The main mission of the forensic police is to connect crime scenes with the perpetrators. For this, teams rely on objects containing various traces called seals. These precious clues are collected directly from the scene of the crime, and can sometimes be very numerous: “We can go from one seal, up to 500, for a major event like the Paris attacks in 2015,” she asserts. The director explains that the analysis times vary greatly: “The most relevant ones are analyzed very quickly. And then, as the searches and investigations progress, waves of seals arrive and it takes several months to examine them,” she affirms.

After several years at the helm of the laboratory, Christel has a clear view of the criminal world: “The perfect crime does not exist according to the forensic policewoman that I am.

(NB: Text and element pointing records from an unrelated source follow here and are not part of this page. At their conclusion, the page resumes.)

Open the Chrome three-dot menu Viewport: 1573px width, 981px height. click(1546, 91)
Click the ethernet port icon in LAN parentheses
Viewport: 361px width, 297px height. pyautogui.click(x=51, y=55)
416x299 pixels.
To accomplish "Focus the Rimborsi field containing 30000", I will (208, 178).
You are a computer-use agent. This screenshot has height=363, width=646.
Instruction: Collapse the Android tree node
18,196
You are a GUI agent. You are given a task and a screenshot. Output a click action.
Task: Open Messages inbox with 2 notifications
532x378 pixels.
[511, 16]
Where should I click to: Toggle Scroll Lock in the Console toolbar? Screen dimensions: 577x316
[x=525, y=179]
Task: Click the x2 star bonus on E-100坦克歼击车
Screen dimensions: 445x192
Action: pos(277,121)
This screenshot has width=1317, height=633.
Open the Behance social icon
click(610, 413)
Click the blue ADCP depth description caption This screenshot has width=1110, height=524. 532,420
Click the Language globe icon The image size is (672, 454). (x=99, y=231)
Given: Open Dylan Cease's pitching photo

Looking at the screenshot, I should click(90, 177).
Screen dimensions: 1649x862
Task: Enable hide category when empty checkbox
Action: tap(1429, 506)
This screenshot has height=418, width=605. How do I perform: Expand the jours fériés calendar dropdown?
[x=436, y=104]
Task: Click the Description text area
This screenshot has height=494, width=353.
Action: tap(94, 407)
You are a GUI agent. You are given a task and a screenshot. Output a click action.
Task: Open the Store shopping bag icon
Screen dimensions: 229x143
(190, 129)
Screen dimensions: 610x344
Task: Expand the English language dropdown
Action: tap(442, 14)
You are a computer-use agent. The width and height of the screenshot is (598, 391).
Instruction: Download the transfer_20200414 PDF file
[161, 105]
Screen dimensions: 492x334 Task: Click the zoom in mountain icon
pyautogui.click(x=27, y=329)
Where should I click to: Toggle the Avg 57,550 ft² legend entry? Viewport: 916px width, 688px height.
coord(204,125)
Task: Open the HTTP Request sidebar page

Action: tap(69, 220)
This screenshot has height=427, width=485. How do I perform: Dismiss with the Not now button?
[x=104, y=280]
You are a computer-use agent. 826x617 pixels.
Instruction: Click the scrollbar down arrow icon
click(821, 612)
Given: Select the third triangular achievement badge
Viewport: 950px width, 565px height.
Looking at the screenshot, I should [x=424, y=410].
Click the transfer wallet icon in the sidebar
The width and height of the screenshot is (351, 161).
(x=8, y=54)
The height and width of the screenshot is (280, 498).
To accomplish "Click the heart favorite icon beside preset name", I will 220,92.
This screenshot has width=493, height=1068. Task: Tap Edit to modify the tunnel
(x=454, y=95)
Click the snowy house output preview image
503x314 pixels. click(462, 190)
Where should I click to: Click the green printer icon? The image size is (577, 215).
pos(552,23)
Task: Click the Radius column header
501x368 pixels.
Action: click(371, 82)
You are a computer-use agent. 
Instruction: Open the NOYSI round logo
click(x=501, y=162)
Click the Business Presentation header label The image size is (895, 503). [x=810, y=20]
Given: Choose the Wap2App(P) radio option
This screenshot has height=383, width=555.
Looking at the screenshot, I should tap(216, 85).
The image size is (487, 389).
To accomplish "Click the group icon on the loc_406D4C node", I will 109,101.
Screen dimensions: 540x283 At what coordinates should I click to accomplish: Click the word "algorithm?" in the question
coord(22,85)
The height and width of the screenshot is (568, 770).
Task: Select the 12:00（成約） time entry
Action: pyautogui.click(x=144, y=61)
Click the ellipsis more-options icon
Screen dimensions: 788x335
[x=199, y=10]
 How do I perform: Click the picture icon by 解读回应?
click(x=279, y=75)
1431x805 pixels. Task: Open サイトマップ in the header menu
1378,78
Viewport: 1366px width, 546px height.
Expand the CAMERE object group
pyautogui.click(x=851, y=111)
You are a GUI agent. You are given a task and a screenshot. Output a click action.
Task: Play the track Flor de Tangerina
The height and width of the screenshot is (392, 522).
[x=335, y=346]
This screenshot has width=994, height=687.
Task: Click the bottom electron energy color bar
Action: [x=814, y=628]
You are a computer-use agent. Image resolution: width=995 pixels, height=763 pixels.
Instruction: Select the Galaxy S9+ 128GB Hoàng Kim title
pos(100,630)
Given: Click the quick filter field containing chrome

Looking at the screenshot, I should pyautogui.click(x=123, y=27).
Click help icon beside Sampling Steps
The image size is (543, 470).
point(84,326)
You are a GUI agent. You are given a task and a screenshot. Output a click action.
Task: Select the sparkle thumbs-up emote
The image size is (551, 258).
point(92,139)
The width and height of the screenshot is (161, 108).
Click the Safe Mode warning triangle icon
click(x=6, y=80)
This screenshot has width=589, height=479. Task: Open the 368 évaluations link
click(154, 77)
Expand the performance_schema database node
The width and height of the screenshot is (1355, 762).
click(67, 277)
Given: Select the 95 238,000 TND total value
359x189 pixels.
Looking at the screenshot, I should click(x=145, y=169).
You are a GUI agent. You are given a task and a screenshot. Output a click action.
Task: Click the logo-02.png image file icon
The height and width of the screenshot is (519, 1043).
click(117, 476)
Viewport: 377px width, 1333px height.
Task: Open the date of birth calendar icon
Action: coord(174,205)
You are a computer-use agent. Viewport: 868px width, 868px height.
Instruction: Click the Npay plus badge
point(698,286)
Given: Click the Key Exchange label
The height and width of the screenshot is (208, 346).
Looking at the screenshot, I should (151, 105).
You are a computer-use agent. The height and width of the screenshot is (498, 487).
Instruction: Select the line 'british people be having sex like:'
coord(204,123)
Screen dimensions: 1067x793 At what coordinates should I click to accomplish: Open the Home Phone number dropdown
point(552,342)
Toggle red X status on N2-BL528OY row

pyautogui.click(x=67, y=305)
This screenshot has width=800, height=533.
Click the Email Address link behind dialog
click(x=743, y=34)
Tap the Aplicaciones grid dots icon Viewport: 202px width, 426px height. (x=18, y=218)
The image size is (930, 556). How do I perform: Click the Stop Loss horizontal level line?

We will do everything possible to try to search for the maximum of traces, whether DNA, fingerprints, to provide objective elements to justice.” The director states that the criminal inevitably leaves a clue behind, recalling a case that is a perfect example: “A janitor killed his wife, dismembered the body, put it in a garbage bag, and then went on vacation. On the garbage bag, there was adhesive tape (…) By examining this tape, we saw that it had been cut with teeth. We took a sample and that’s how we traced it back to the husband.”

A cigarette butt can be planted at a crime scene without someone knowing


Christel Sire-Coupet

If traces sometimes require a detailed investigation of the terrain, other crime scenes offer more obvious evidence: “It was a soldier who had been stabbed in La Défense. The investigators from the criminal brigade, by looking at the CCTV cameras, realized that the culprit, in his escape, lost his sweater that he had tied around his waist.” After analyzing the garment, the director and her teams indeed found the identity of the killer. But the criminal can also try to deceive the police by leaving false clues: “A cigarette butt can be planted at a crime scene without someone knowing. When DNA started to appear in investigations, it could be seen as the queen of evidence. So we should not skip the investigation process.”

Pas passionate about her profession, the director still wants to debunk the myths propagated by fiction, such as the series ‘CSI’: “It’s a distorting mirror, there is truth and falsehood. It still remains a caricature, since it is an American series. They go on the field. In France, the forensic experts from the laboratory do not go on the field,” she explains. Even if this profession remains fantasized by many, Christel concludes by putting things into perspective: “We are ordinary people.”